YOUR OBJECTIVE - Could you reproduce each of the entries below word for word, leaving the pictures out of your answer?

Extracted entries
------------

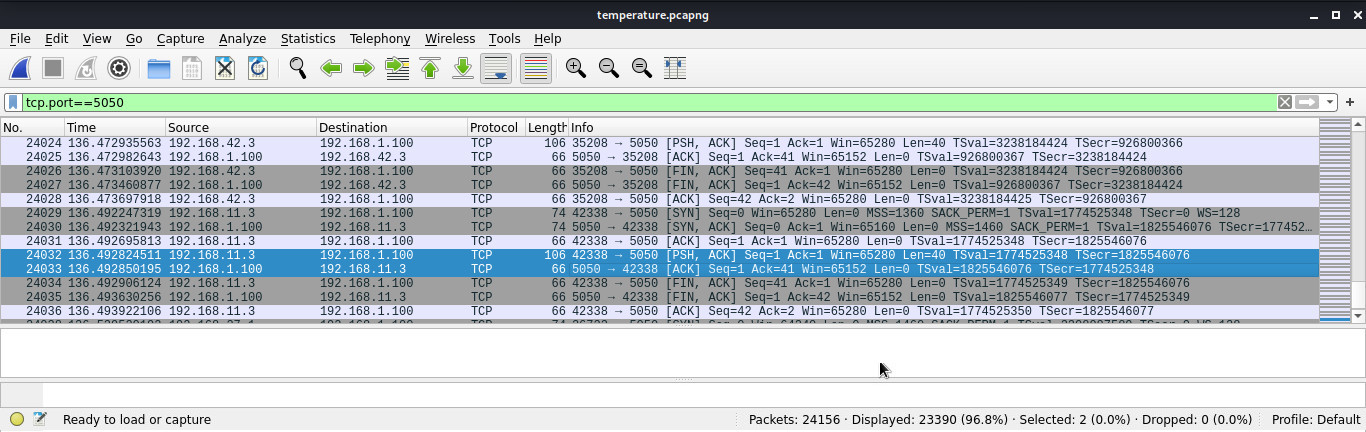Click the capture file comment edit icon
The height and width of the screenshot is (432, 1366).
coord(40,420)
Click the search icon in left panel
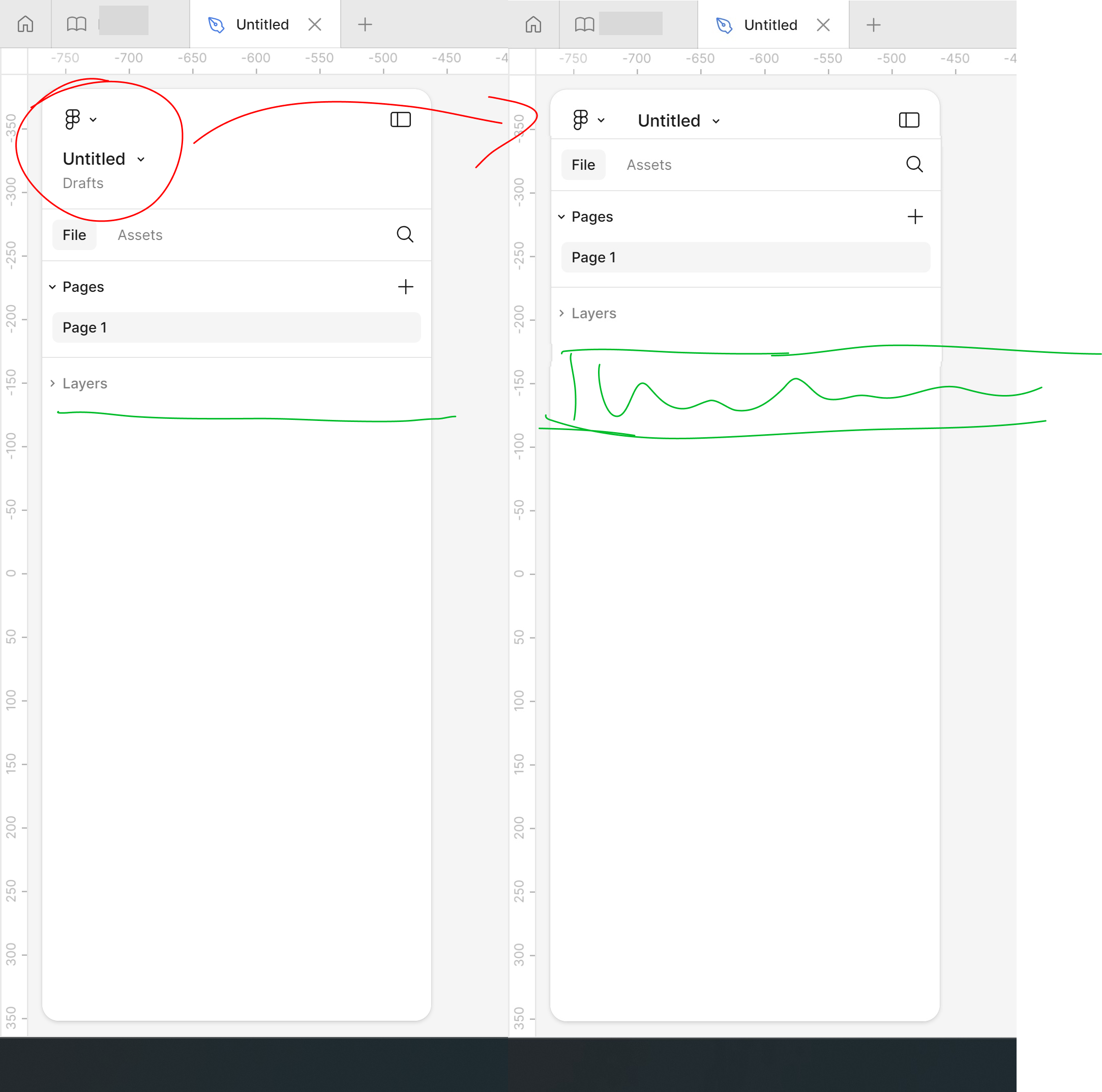The image size is (1102, 1092). coord(405,234)
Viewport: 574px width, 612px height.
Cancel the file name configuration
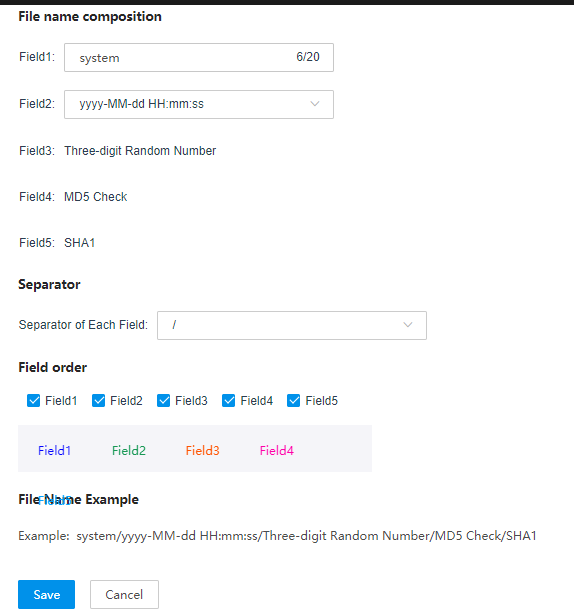click(x=124, y=594)
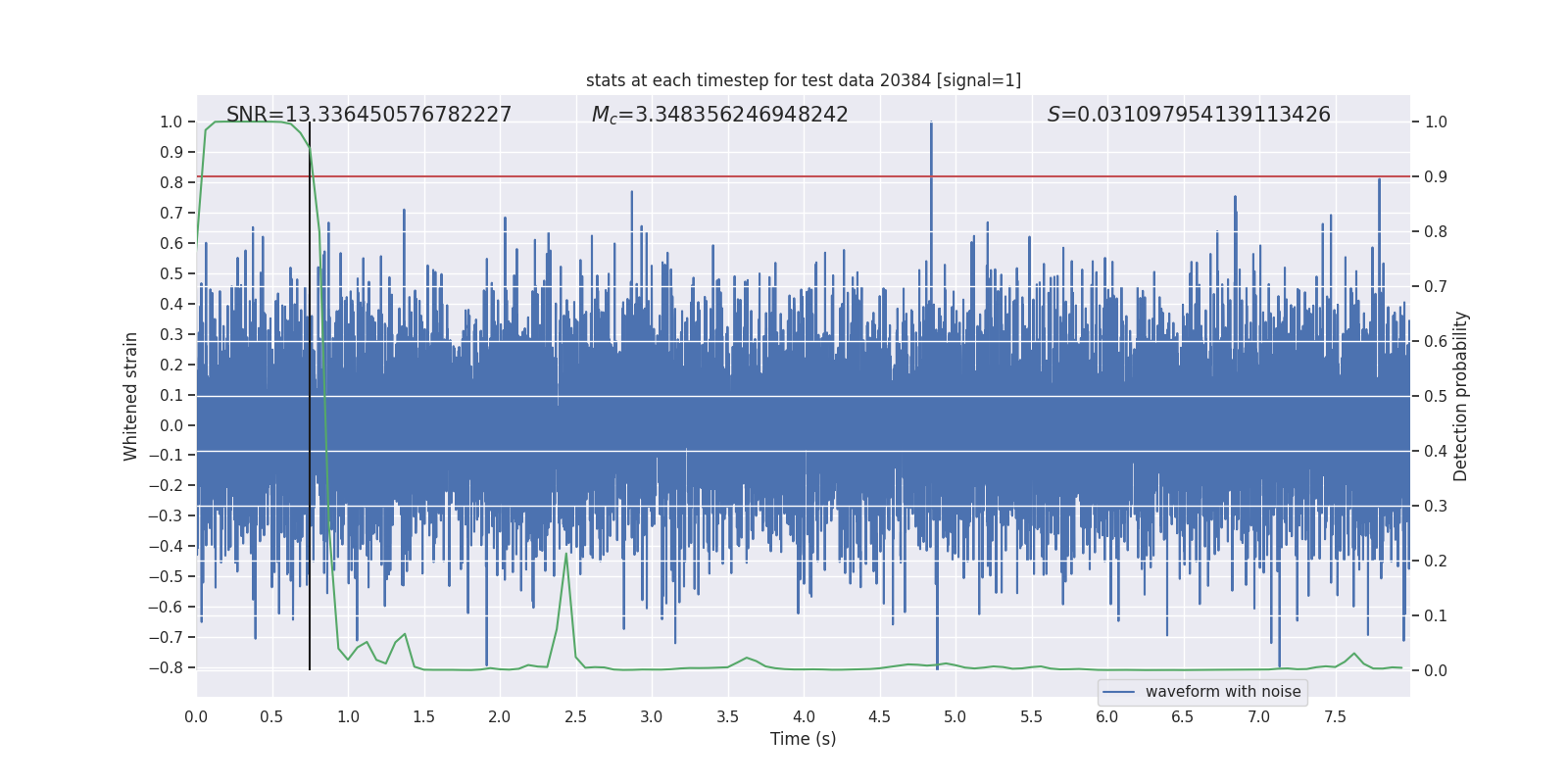Click the 0.9 tick on right axis
Screen dimensions: 1568x784
pos(1436,177)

------------

RESPONSE TO THE TASK -
Click the capture file comment edit icon
The height and width of the screenshot is (432, 1366).
coord(40,420)
Click the search icon in left panel
The image size is (1102, 1092). coord(405,234)
Viewport: 574px width, 612px height.
Cancel the file name configuration
click(x=124, y=594)
Click the 0.9 tick on right axis
Screen dimensions: 1568x784
pos(1436,177)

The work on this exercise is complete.